**What is being asked:**
Go line by line through the entries below and count those containing the string "step"; give only the count.

[Dataset entries]

═══

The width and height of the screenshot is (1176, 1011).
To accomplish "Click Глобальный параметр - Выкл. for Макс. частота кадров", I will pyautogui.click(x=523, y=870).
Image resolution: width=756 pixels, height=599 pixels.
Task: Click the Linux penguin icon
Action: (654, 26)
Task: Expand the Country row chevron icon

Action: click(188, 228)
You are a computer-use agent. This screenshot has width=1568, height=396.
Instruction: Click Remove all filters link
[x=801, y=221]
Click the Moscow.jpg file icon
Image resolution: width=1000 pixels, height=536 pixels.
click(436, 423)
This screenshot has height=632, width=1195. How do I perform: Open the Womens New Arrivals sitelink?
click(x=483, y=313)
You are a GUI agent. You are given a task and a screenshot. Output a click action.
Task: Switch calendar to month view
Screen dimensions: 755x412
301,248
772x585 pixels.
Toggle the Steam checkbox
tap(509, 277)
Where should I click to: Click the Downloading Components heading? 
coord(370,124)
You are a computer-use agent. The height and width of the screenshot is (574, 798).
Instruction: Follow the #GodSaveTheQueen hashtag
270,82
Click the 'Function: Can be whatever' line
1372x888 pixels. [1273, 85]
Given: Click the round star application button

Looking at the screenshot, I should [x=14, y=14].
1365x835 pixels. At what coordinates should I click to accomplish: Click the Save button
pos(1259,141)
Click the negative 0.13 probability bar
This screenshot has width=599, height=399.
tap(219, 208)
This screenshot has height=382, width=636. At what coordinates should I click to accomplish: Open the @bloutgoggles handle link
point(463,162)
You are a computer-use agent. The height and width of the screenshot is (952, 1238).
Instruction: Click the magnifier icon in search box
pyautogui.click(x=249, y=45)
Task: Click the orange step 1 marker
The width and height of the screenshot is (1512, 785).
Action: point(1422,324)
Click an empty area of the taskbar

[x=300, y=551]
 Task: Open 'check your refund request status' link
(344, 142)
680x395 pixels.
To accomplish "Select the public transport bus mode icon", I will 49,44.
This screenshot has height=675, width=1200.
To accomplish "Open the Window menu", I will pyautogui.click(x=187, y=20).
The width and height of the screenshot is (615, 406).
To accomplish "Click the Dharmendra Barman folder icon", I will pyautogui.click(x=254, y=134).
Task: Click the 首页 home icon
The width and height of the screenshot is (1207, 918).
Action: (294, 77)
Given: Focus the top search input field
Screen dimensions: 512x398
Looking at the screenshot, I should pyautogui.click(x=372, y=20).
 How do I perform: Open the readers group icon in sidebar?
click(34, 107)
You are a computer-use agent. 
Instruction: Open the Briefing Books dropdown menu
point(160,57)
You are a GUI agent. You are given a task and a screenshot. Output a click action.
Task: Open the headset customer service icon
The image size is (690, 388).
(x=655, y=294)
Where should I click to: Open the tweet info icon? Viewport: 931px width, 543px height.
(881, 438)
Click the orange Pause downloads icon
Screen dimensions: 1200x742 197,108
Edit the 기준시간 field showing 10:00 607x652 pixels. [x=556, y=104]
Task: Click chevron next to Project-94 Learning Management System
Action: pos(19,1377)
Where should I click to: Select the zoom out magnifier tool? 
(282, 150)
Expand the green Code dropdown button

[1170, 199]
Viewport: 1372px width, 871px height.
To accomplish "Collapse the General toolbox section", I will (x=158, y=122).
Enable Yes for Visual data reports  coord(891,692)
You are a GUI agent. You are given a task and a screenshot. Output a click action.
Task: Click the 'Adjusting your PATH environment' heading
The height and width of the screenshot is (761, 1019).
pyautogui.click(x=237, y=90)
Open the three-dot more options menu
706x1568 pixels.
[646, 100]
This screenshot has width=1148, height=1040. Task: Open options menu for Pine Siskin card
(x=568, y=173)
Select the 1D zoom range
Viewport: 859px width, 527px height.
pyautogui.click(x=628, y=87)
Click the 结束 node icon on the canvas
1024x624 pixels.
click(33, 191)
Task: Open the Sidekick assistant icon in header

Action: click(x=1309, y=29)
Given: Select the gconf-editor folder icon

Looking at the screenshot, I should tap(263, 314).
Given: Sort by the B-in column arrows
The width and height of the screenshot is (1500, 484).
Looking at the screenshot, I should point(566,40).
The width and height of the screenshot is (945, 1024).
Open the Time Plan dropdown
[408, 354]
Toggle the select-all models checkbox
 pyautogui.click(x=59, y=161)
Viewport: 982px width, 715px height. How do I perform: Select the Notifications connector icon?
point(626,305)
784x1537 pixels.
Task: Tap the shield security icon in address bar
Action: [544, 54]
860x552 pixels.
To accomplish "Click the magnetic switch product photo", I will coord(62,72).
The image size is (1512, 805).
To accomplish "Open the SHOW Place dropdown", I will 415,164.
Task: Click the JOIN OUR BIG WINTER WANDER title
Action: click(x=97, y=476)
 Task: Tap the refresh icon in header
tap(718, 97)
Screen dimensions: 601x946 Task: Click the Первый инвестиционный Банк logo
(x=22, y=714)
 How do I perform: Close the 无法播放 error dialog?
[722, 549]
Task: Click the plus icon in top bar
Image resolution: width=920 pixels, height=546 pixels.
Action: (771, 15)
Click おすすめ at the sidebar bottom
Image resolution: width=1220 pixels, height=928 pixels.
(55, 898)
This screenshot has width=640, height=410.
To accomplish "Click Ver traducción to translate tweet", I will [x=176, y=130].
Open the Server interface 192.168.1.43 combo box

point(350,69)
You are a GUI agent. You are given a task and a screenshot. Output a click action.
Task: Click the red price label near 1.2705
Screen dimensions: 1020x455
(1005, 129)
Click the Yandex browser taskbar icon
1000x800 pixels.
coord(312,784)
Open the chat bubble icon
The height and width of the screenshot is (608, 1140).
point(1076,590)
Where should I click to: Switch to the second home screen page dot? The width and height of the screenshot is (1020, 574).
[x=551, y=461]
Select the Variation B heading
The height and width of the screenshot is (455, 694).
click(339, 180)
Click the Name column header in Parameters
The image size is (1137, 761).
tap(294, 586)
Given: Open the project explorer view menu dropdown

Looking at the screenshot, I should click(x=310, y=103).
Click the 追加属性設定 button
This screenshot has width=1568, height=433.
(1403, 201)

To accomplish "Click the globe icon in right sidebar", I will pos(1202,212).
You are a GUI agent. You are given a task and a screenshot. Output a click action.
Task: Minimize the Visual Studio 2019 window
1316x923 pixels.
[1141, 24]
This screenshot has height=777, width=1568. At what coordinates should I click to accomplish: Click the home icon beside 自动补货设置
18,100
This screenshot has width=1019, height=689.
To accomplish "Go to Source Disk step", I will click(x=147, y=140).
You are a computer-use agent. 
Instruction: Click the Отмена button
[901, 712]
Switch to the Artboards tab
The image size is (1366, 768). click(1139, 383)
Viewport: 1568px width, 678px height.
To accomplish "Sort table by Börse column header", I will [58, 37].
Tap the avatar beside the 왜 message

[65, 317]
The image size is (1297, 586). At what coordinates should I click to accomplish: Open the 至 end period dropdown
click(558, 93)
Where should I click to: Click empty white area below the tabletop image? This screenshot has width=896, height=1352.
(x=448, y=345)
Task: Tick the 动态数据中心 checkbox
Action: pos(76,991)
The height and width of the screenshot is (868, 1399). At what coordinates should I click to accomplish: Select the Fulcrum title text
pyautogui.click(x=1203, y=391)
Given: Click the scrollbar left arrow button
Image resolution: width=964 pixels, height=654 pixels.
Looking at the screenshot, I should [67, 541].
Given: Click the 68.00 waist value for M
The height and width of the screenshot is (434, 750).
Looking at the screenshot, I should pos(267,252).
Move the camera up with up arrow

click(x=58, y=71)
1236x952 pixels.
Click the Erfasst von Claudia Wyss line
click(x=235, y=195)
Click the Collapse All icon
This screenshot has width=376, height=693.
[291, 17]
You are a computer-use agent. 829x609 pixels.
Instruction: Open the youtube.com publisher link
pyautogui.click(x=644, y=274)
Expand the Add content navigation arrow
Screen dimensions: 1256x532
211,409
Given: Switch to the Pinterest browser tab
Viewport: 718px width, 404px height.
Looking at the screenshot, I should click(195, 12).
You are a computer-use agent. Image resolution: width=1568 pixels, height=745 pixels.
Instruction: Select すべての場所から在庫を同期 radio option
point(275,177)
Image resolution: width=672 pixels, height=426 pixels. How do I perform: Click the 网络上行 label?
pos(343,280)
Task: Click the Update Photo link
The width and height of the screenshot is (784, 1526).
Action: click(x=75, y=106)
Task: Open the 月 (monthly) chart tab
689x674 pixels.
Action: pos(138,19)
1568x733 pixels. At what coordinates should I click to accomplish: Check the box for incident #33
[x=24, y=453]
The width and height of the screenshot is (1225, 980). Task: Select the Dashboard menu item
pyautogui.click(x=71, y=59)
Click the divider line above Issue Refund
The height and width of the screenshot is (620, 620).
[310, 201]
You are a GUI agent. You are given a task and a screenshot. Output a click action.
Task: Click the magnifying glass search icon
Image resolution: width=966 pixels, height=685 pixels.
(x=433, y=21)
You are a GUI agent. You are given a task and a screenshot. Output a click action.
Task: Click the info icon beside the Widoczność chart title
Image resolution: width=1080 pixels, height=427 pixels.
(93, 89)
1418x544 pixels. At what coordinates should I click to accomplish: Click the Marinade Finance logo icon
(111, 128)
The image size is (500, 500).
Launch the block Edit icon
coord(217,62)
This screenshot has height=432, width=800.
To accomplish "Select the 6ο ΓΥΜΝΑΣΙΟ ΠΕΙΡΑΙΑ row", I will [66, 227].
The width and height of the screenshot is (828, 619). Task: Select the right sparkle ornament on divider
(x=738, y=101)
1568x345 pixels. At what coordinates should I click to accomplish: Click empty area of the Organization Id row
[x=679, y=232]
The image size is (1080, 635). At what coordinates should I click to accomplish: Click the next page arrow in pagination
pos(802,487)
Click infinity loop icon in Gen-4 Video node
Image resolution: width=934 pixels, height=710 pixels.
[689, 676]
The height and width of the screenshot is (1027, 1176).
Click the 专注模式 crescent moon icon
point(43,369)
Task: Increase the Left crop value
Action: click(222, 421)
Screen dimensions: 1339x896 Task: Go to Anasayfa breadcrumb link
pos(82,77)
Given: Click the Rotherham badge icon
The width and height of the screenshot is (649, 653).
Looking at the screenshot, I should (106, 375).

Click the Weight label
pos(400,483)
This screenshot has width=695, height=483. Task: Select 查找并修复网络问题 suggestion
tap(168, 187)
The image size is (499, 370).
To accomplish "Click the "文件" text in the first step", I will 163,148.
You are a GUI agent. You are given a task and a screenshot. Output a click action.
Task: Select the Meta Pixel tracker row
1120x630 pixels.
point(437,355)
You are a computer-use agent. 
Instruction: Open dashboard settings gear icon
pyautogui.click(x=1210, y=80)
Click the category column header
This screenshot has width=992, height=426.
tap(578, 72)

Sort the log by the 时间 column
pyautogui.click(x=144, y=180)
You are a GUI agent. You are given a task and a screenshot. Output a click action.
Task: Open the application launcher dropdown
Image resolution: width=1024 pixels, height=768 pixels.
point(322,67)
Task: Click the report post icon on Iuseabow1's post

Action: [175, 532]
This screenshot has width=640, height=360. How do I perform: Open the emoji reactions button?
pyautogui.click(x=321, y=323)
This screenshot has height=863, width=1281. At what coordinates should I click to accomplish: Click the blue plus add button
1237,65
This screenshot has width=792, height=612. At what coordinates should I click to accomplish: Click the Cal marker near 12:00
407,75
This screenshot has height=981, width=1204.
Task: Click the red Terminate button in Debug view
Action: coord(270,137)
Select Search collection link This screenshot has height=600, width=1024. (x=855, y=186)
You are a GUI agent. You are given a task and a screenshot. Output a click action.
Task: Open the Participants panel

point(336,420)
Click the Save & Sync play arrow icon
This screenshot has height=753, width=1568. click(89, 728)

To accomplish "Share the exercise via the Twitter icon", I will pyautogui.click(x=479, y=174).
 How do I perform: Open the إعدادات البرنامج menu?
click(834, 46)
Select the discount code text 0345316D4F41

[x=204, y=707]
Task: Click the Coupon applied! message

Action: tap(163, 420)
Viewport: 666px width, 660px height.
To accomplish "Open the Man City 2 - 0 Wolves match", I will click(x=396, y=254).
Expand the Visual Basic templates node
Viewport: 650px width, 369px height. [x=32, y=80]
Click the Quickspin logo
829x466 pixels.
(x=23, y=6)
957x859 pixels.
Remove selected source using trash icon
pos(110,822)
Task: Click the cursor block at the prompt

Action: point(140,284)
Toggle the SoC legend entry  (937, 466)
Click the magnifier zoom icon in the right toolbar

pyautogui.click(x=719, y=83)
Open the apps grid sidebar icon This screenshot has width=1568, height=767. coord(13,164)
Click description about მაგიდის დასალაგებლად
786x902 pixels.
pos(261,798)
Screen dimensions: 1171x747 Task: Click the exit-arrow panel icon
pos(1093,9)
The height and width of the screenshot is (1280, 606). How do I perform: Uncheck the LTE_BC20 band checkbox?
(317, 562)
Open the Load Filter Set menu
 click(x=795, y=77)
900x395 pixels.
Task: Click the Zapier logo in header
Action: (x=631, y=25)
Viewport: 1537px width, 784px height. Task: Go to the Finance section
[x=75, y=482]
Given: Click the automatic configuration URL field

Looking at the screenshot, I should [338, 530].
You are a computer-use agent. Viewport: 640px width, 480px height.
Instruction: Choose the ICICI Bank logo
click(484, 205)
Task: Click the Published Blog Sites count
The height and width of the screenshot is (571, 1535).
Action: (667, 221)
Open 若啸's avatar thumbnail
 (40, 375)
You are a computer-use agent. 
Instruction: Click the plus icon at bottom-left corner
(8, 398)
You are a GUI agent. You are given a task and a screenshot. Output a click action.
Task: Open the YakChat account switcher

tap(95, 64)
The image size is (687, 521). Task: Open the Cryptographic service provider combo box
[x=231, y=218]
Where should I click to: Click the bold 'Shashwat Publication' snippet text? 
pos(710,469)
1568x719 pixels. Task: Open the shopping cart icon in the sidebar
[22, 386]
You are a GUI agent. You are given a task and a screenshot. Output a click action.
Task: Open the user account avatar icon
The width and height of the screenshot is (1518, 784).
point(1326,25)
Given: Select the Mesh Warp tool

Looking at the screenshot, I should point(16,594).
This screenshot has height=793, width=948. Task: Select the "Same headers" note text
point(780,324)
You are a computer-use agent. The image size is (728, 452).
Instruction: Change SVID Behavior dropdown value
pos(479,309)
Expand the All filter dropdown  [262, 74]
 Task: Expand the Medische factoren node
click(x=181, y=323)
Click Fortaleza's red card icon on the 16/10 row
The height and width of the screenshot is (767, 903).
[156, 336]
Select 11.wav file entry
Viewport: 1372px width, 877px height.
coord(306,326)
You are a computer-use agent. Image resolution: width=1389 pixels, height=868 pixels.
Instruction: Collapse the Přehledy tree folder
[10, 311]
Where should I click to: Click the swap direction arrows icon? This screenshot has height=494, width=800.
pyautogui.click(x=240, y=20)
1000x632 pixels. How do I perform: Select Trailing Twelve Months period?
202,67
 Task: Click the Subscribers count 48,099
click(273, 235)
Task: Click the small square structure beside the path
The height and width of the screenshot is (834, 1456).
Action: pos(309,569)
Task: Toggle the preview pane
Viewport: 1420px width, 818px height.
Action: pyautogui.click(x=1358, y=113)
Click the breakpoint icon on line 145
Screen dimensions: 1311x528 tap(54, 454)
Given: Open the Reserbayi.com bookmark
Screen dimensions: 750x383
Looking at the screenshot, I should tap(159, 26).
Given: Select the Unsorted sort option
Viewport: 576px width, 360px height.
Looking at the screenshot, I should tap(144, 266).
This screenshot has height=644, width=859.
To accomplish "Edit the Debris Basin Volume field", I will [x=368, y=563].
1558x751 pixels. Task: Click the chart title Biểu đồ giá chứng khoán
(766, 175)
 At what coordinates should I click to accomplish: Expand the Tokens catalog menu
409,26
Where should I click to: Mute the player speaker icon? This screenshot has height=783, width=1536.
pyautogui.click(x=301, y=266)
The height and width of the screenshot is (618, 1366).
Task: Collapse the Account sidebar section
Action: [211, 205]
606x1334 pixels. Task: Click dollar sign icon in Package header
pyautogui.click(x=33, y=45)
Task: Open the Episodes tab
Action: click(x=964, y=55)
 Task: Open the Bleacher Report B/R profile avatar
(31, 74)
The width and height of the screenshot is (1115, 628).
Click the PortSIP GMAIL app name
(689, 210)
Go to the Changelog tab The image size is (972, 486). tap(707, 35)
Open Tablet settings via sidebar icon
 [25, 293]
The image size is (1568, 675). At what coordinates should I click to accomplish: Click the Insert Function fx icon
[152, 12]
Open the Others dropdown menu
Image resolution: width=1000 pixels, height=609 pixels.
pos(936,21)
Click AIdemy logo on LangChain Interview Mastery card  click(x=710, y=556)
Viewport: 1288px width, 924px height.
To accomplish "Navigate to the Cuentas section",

═══

**Exercise output:**
3